Kenny Jacobs, chief marketing officer of the budget airline, said the £13 tax levy on every passenger was unfairly impacting on regions like Northern Ireland and "creates an economic hindrance".
It comes after the airline announced it would begin a twice daily Belfast to Manchester service from October, bringing its destinations from Belfast to 13, with two more routes available from the City of Derry Airport. It offers 15 routes over the summer season direct from Belfast.
APD means passengers on short haul flights flying in or out of Belfast and Londonderry must pay around an extra £13.
Critics of the duty claim that it is causing a reduction in the number of potential passengers.

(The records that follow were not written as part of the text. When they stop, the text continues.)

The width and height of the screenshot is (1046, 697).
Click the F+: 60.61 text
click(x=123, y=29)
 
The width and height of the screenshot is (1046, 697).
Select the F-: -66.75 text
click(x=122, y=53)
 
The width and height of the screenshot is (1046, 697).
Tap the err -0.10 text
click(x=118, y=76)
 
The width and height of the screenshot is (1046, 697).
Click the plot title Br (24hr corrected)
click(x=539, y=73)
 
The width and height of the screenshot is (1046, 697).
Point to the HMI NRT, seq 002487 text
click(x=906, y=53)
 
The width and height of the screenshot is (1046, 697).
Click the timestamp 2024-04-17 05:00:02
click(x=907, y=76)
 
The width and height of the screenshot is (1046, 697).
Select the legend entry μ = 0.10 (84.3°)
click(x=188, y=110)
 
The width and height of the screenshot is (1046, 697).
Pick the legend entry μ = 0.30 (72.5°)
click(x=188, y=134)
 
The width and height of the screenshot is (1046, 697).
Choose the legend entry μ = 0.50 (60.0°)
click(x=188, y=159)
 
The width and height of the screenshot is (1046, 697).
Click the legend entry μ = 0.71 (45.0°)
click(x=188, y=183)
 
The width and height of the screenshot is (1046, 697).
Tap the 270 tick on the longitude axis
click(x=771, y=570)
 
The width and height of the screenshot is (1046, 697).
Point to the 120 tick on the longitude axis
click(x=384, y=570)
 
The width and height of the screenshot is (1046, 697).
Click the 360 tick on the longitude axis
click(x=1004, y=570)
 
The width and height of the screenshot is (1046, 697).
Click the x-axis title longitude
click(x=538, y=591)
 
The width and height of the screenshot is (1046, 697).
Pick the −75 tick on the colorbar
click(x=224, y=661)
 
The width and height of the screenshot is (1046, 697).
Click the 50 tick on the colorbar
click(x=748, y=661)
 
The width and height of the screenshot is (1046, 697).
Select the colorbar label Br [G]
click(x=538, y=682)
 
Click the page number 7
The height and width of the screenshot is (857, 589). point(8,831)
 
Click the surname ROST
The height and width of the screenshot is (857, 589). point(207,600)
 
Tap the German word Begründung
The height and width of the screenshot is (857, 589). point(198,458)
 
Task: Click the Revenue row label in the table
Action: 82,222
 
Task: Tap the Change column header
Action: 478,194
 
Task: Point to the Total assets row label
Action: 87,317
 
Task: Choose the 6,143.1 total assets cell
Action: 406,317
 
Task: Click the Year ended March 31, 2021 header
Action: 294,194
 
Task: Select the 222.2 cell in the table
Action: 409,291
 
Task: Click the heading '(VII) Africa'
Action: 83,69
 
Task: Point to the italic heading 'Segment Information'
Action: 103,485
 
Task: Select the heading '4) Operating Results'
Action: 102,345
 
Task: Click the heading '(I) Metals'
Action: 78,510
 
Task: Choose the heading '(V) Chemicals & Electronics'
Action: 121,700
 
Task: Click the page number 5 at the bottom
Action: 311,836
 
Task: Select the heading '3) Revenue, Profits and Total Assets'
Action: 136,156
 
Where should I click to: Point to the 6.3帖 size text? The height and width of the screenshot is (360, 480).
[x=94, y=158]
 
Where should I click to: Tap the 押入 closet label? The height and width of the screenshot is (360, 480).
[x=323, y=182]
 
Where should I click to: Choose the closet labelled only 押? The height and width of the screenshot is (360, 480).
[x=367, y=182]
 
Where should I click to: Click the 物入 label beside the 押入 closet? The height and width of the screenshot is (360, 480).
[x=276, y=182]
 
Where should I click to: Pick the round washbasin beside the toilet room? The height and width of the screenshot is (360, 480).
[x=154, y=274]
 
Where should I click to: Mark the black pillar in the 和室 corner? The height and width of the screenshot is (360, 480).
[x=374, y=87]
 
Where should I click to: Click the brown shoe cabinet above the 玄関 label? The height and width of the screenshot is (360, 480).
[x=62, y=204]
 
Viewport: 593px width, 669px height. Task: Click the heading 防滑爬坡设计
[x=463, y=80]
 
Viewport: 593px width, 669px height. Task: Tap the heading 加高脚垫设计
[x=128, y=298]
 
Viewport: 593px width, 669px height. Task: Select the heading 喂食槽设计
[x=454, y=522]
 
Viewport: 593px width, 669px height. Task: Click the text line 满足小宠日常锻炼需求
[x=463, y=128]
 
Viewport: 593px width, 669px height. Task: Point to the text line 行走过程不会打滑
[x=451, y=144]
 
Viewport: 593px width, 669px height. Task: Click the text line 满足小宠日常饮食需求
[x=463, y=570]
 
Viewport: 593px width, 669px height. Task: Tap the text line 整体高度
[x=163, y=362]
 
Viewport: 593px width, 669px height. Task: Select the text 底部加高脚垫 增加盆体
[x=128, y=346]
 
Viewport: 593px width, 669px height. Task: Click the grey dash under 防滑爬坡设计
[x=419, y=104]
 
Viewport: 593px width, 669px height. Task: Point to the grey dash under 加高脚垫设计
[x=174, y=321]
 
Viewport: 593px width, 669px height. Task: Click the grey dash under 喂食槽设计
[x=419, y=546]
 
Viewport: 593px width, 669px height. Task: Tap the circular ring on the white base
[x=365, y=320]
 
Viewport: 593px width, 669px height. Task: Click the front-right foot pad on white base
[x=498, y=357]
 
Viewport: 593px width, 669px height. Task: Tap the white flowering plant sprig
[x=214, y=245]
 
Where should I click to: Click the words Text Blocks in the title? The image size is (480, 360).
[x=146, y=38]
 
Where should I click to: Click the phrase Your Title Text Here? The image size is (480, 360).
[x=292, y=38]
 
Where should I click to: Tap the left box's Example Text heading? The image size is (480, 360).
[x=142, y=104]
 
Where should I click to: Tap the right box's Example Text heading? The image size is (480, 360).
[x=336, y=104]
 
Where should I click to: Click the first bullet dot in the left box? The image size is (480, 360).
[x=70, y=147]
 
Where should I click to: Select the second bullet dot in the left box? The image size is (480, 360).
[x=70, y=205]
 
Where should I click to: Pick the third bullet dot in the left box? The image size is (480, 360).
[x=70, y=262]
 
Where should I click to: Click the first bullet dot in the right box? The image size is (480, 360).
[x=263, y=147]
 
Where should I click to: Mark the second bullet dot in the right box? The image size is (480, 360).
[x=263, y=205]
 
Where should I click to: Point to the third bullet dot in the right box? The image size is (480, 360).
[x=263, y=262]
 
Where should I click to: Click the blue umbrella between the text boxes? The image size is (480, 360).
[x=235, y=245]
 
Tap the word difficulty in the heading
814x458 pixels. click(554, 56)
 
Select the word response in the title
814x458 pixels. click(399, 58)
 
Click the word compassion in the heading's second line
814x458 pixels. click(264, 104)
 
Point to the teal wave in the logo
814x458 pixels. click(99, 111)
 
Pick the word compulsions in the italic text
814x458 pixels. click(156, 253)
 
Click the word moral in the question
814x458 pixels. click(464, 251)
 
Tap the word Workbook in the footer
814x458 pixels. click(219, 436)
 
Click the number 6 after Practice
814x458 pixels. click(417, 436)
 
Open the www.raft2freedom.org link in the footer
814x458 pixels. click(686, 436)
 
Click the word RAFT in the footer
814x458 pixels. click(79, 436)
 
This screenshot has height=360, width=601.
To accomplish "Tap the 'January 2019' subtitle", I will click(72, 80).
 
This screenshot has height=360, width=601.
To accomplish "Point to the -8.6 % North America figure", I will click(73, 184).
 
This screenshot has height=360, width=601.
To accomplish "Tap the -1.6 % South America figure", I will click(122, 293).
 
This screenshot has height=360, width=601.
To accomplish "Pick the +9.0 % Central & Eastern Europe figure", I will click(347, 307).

It was axed in the Republic of Ireland in 2014.
Mr Jacobs said: "Travel tax is not good for growth. On every UK flight £13 is added. That is more than a third of the price of our average fare.
"Our growth here has been flat and we would like it to be more significant but that won't happen until APD is looked at."
He said the lack of devolved government here was impacting on the growth of tourism and the economy because ministers could not address the issue.
In Scotland MSPs voted last year in favour of reducing APD, with the hope of scrapping the tax altogether.
"The evidence is there. When tax was removed in Dublin we had double digit growth. There was a strong increase in tourist numbers and if it was removed here there would be an instant boost in jobs and tourism would grow," Mr Jacobs said.
"Research from PwC states if APD is cut it would boost Northern Ireland's GDP by 0.5%."
Ryanair supports 715 on-site jobs in Belfast and 110 at City of Derry. Annually it transports 955,000 passengers through Belfast and 145,000 from Derry.
Mr Jacobs said: "It's a big inconvenience that we can't discuss it in Stormont and what we will say is we will grow elsewhere, where there is no tax. APD is an economic hindrance to growth in Northern Ireland."
Mr Jacobs said Brexit would also pose issues for the airline but urged Stormont to address what "we know is already holding back growth".
"There is uncertainty surrounding Brexit and we will need more than three years to get systems in place, so in the meantime Northern Ireland should be doing everything to boost the economy that it can," he added.